*** Opening of SOURCE RECORDS ***

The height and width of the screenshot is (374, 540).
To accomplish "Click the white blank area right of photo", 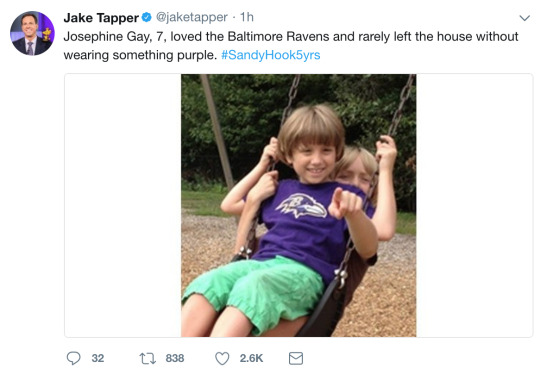I will (x=474, y=206).
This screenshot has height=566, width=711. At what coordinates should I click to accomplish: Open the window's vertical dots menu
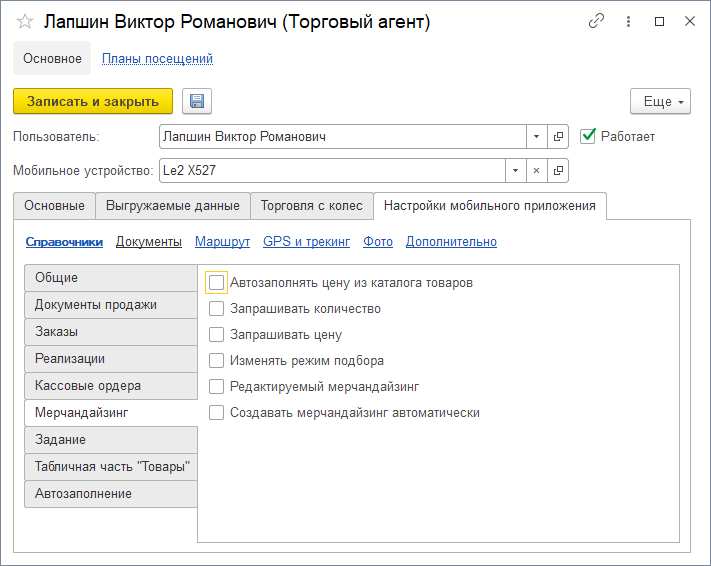(x=628, y=21)
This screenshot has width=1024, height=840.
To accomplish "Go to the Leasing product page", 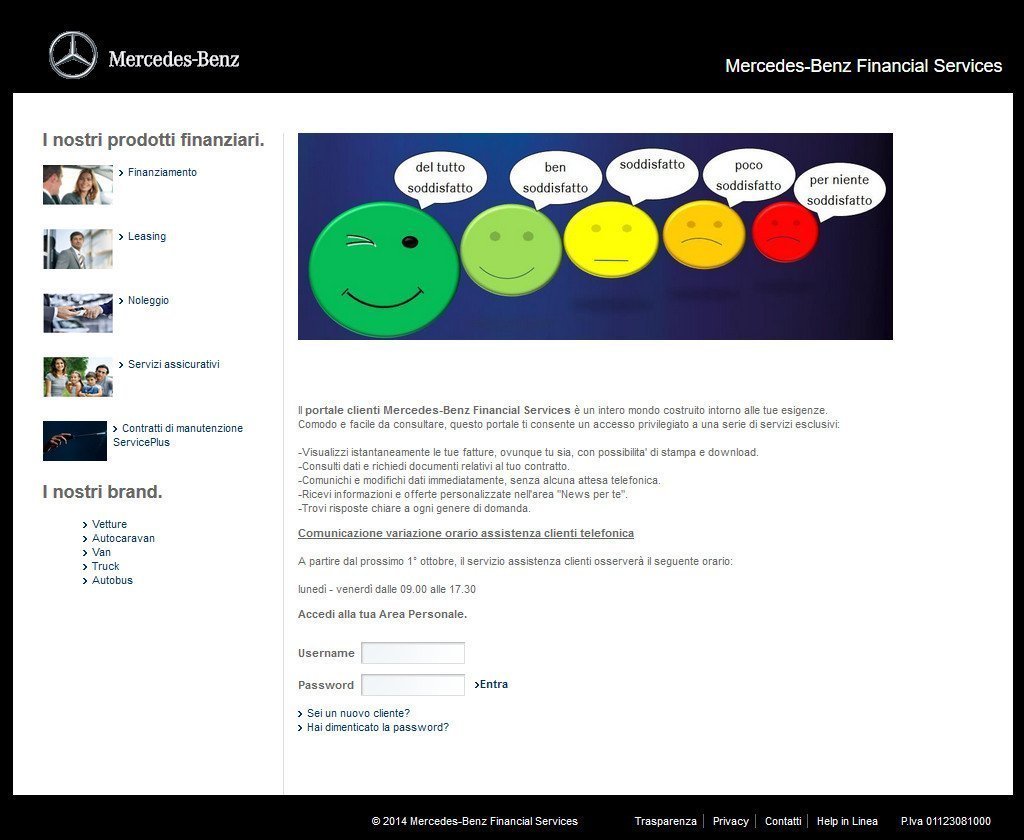I will pyautogui.click(x=146, y=237).
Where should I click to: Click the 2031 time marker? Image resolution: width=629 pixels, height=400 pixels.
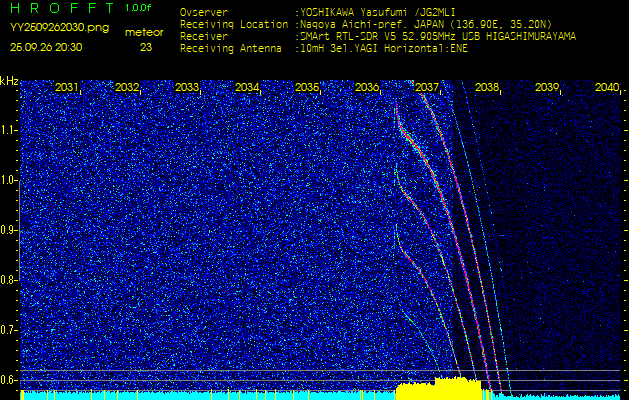click(67, 88)
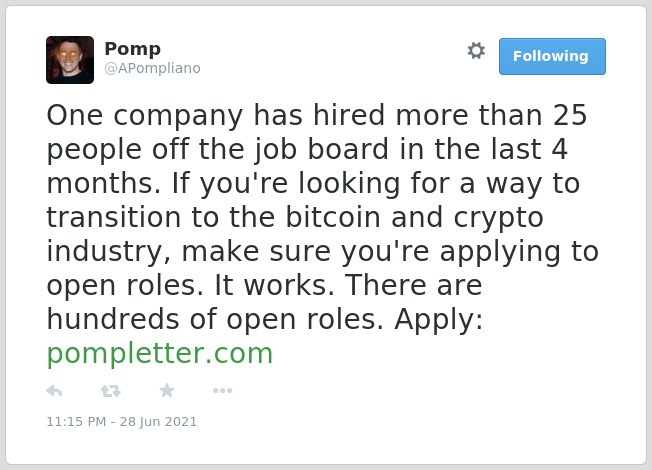Toggle the blue Following button

[552, 57]
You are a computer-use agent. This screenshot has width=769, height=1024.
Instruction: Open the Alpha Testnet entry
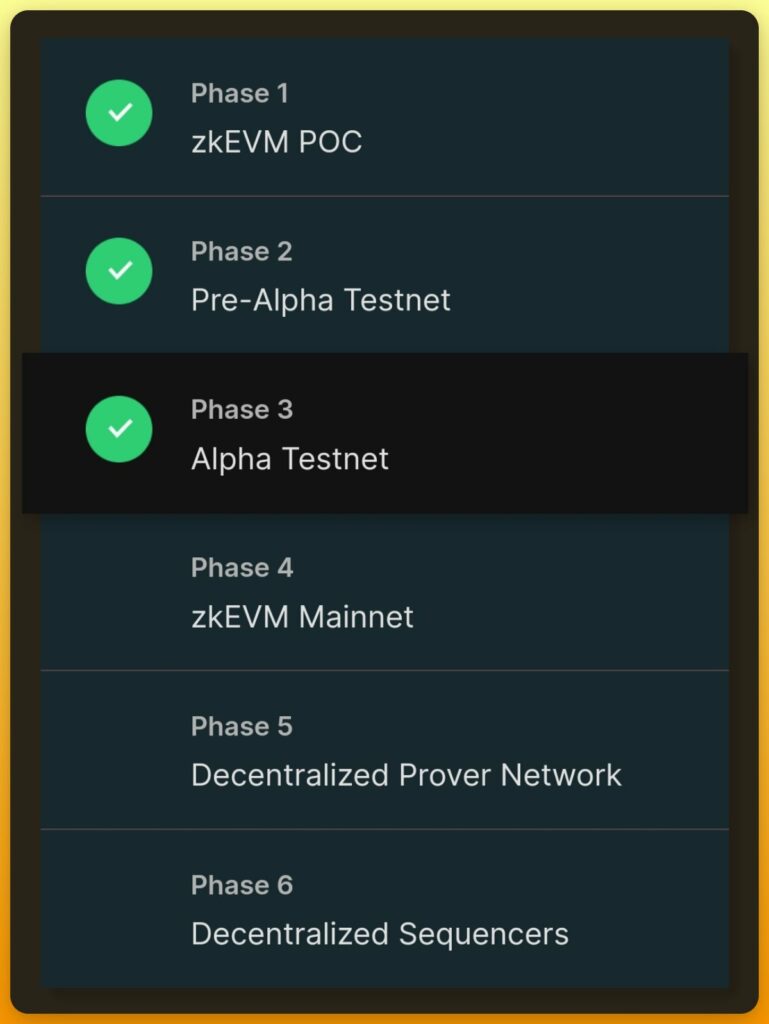290,458
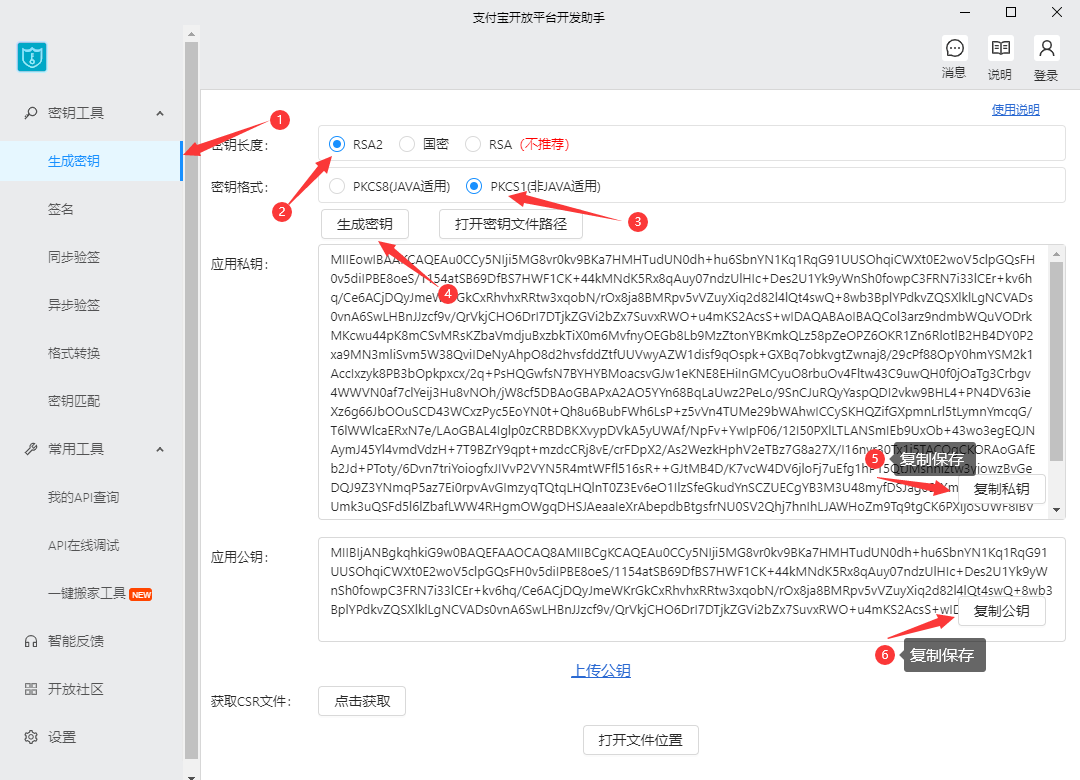
Task: Open 设置 gear icon entry
Action: tap(31, 737)
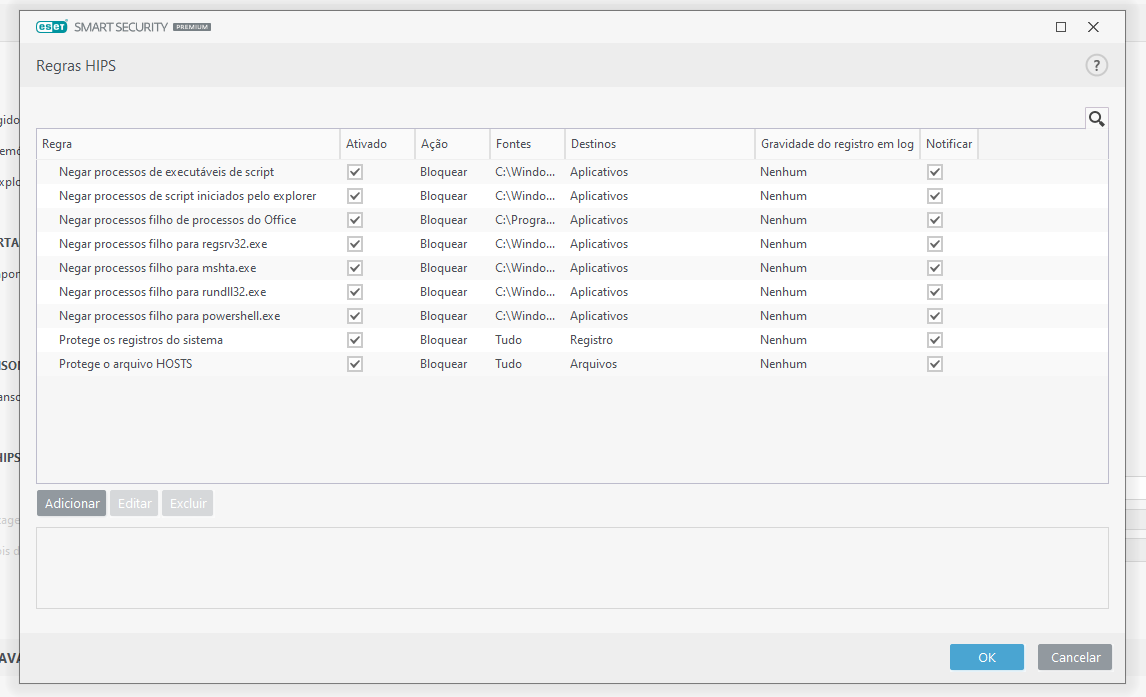The image size is (1146, 697).
Task: Maximize the HIPS rules window
Action: click(x=1061, y=27)
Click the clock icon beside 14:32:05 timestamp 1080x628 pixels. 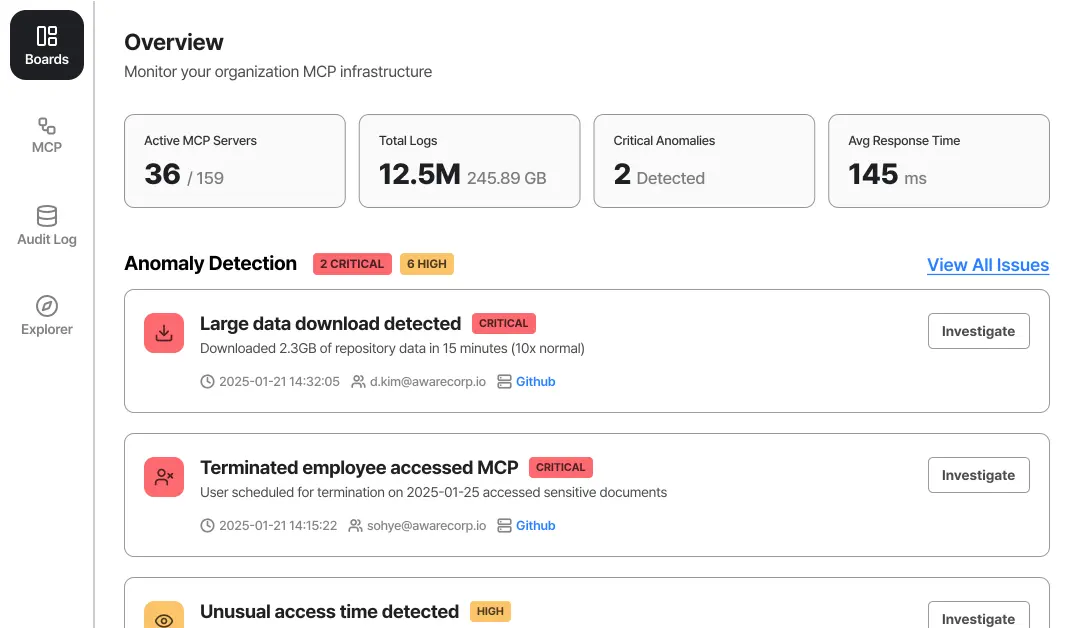click(x=208, y=382)
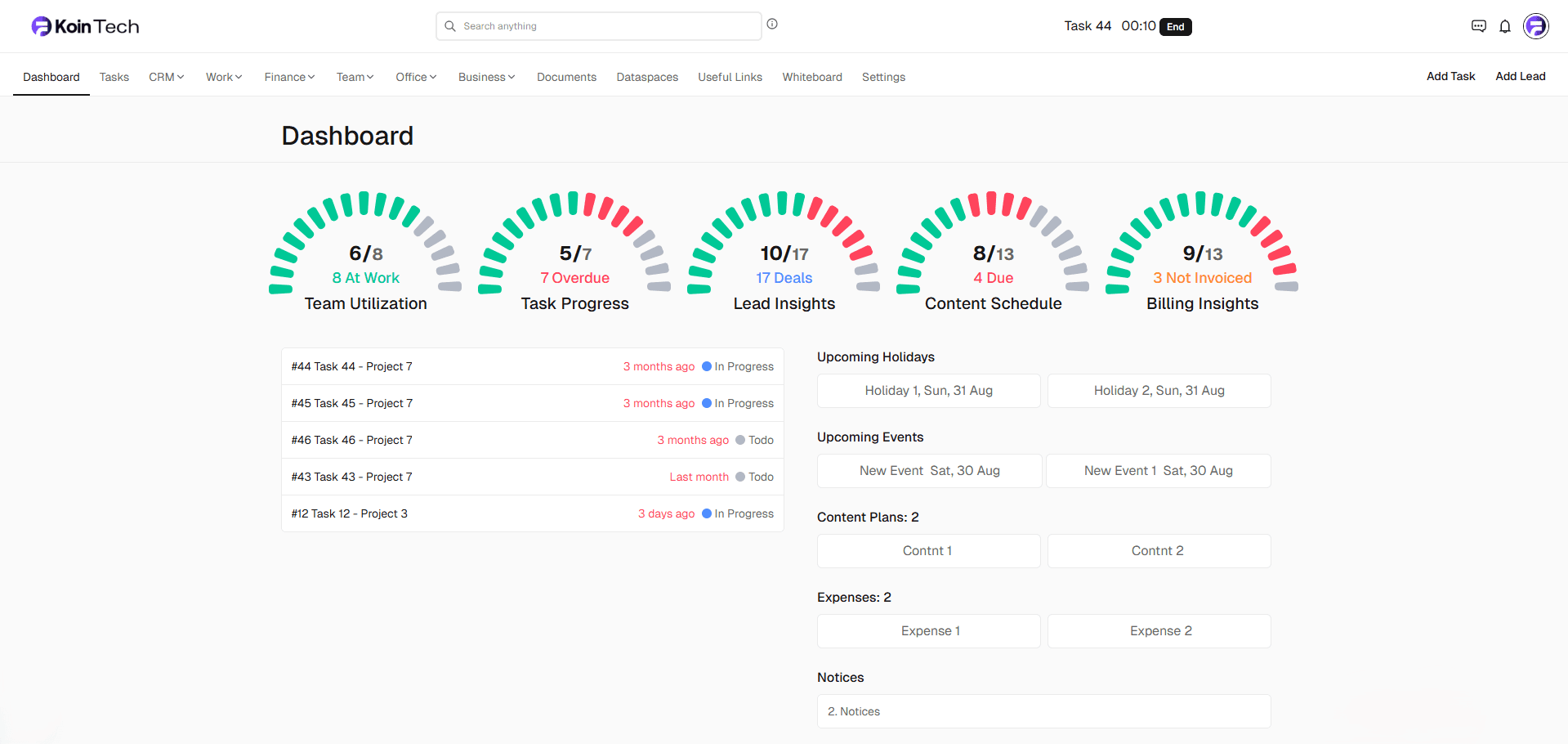Click the info icon beside search bar
This screenshot has width=1568, height=744.
[x=772, y=25]
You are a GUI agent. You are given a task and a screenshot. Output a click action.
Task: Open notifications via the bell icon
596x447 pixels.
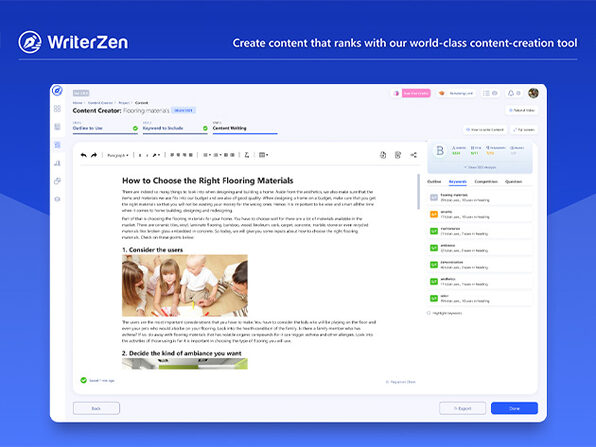pyautogui.click(x=511, y=93)
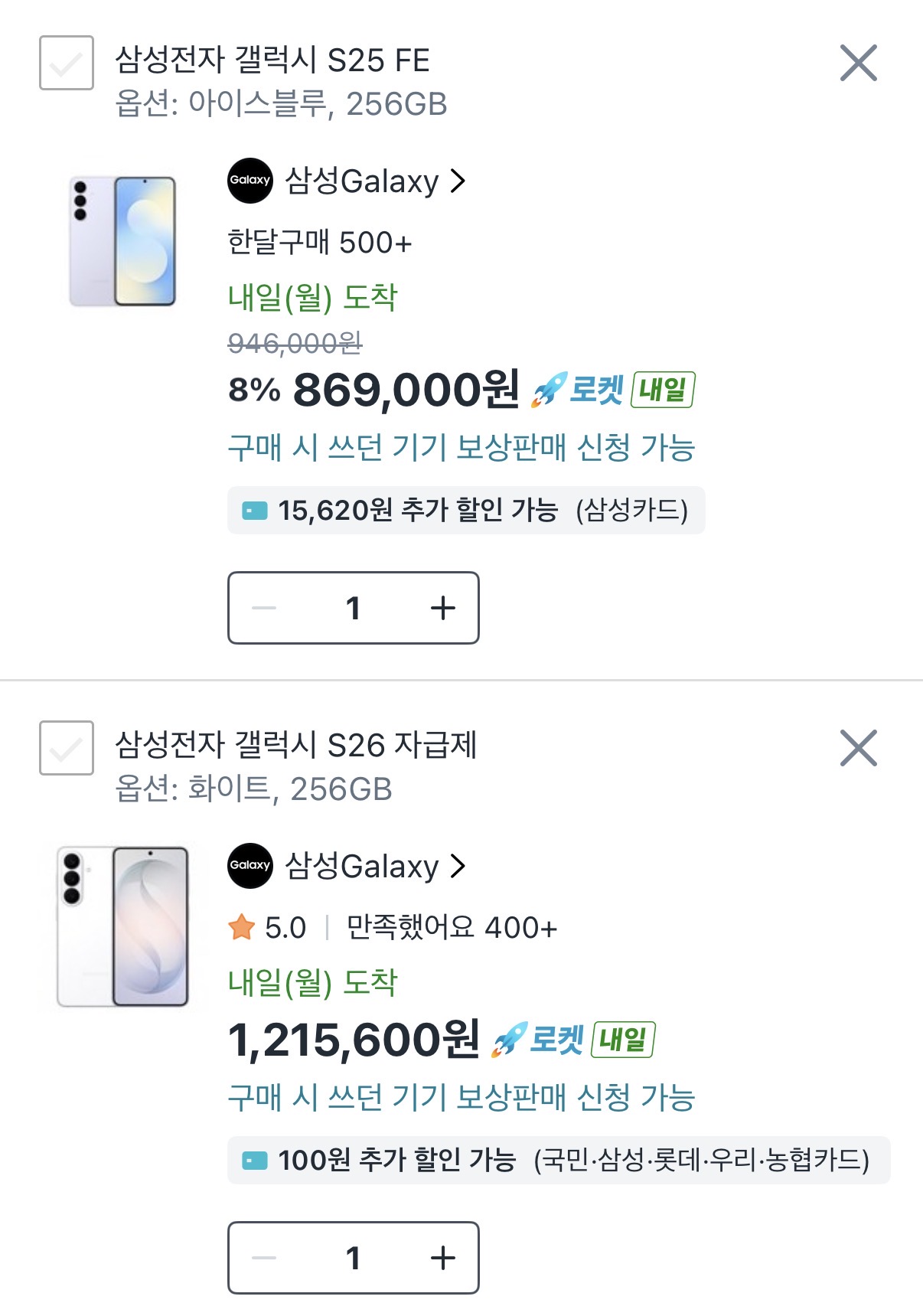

*** Close of SOURCE RECORDS ***

§ **YOUR OBJECTIVE**
From the entries above, copy each line that holds "agent".

§ **ANSWER TO THIS EXERCISE**
You are a computer-use agent. This screenshot has width=769, height=1024.
You are a GUI agent. You are given a task and a screenshot. Output a click action.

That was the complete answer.